-- begin --

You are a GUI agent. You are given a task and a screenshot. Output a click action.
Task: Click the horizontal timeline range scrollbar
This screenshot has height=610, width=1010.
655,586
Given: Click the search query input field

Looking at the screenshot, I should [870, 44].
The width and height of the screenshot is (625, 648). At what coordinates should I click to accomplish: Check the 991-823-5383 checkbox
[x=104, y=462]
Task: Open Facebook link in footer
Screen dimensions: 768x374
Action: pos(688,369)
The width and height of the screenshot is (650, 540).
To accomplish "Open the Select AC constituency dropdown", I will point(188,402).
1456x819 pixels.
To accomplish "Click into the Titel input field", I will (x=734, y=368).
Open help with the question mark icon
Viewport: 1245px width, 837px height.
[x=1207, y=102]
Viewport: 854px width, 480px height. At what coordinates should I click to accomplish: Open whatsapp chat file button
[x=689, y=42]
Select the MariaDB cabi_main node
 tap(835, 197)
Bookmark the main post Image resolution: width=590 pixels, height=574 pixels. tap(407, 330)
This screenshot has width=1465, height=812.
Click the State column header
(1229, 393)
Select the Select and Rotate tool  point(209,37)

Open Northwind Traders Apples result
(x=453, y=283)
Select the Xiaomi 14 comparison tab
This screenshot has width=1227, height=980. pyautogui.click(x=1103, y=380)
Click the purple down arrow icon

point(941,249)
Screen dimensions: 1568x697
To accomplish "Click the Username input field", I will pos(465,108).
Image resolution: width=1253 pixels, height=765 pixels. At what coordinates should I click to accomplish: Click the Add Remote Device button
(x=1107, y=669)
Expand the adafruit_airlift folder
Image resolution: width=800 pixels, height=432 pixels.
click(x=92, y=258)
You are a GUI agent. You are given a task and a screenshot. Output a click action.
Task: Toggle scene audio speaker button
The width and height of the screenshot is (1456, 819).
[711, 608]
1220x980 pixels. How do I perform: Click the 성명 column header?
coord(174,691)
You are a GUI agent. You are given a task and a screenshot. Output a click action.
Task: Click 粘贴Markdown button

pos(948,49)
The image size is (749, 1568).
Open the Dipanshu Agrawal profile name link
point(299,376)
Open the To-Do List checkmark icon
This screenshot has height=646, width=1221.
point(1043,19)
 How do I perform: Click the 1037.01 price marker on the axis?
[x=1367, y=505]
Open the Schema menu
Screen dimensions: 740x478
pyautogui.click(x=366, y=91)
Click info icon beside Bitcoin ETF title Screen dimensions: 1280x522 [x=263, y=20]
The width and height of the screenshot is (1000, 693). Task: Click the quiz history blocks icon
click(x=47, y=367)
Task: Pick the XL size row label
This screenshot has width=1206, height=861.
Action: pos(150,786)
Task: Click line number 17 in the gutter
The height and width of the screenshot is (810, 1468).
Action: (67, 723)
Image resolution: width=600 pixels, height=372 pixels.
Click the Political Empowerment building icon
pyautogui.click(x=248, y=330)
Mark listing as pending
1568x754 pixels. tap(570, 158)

-- end --

Render every line of the material above as a JSON array of strings, one string per line, omitting blank lines.

=== REPLY ===
[
  "You are a GUI agent. You are given a task and a screenshot. Output a click action.",
  "Task: Click the horizontal timeline range scrollbar",
  "This screenshot has height=610, width=1010.",
  "655,586",
  "Given: Click the search query input field",
  "Looking at the screenshot, I should [870, 44].",
  "The width and height of the screenshot is (625, 648). At what coordinates should I click to accomplish: Check the 991-823-5383 checkbox",
  "[x=104, y=462]",
  "Task: Open Facebook link in footer",
  "Screen dimensions: 768x374",
  "Action: pos(688,369)",
  "The width and height of the screenshot is (650, 540).",
  "To accomplish \"Open the Select AC constituency dropdown\", I will point(188,402).",
  "1456x819 pixels.",
  "To accomplish \"Click into the Titel input field\", I will (x=734, y=368).",
  "Open help with the question mark icon",
  "Viewport: 1245px width, 837px height.",
  "[x=1207, y=102]",
  "Viewport: 854px width, 480px height. At what coordinates should I click to accomplish: Open whatsapp chat file button",
  "[x=689, y=42]",
  "Select the MariaDB cabi_main node",
  " tap(835, 197)",
  "Bookmark the main post Image resolution: width=590 pixels, height=574 pixels. tap(407, 330)",
  "This screenshot has width=1465, height=812.",
  "Click the State column header",
  "(1229, 393)",
  "Select the Select and Rotate tool  point(209,37)",
  "Open Northwind Traders Apples result",
  "(x=453, y=283)",
  "Select the Xiaomi 14 comparison tab",
  "This screenshot has width=1227, height=980. pyautogui.click(x=1103, y=380)",
  "Click the purple down arrow icon",
  "point(941,249)",
  "Screen dimensions: 1568x697",
  "To accomplish \"Click the Username input field\", I will pos(465,108).",
  "Image resolution: width=1253 pixels, height=765 pixels. At what coordinates should I click to accomplish: Click the Add Remote Device button",
  "(x=1107, y=669)",
  "Expand the adafruit_airlift folder",
  "Image resolution: width=800 pixels, height=432 pixels.",
  "click(x=92, y=258)",
  "You are a GUI agent. You are given a task and a screenshot. Output a click action.",
  "Task: Toggle scene audio speaker button",
  "The width and height of the screenshot is (1456, 819).",
  "[711, 608]",
  "1220x980 pixels. How do I perform: Click the 성명 column header?",
  "coord(174,691)",
  "You are a GUI agent. You are given a task and a screenshot. Output a click action.",
  "Task: Click 粘贴Markdown button",
  "pos(948,49)",
  "The image size is (749, 1568).",
  "Open the Dipanshu Agrawal profile name link",
  "point(299,376)",
  "Open the To-Do List checkmark icon",
  "This screenshot has height=646, width=1221.",
  "point(1043,19)",
  " How do I perform: Click the 1037.01 price marker on the axis?",
  "[x=1367, y=505]",
  "Open the Schema menu",
  "Screen dimensions: 740x478",
  "pyautogui.click(x=366, y=91)",
  "Click info icon beside Bitcoin ETF title Screen dimensions: 1280x522 [x=263, y=20]",
  "The width and height of the screenshot is (1000, 693). Task: Click the quiz history blocks icon",
  "click(x=47, y=367)",
  "Task: Pick the XL size row label",
  "This screenshot has width=1206, height=861.",
  "Action: pos(150,786)",
  "Task: Click line number 17 in the gutter",
  "The height and width of the screenshot is (810, 1468).",
  "Action: (67, 723)",
  "Image resolution: width=600 pixels, height=372 pixels.",
  "Click the Political Empowerment building icon",
  "pyautogui.click(x=248, y=330)",
  "Mark listing as pending",
  "1568x754 pixels. tap(570, 158)"
]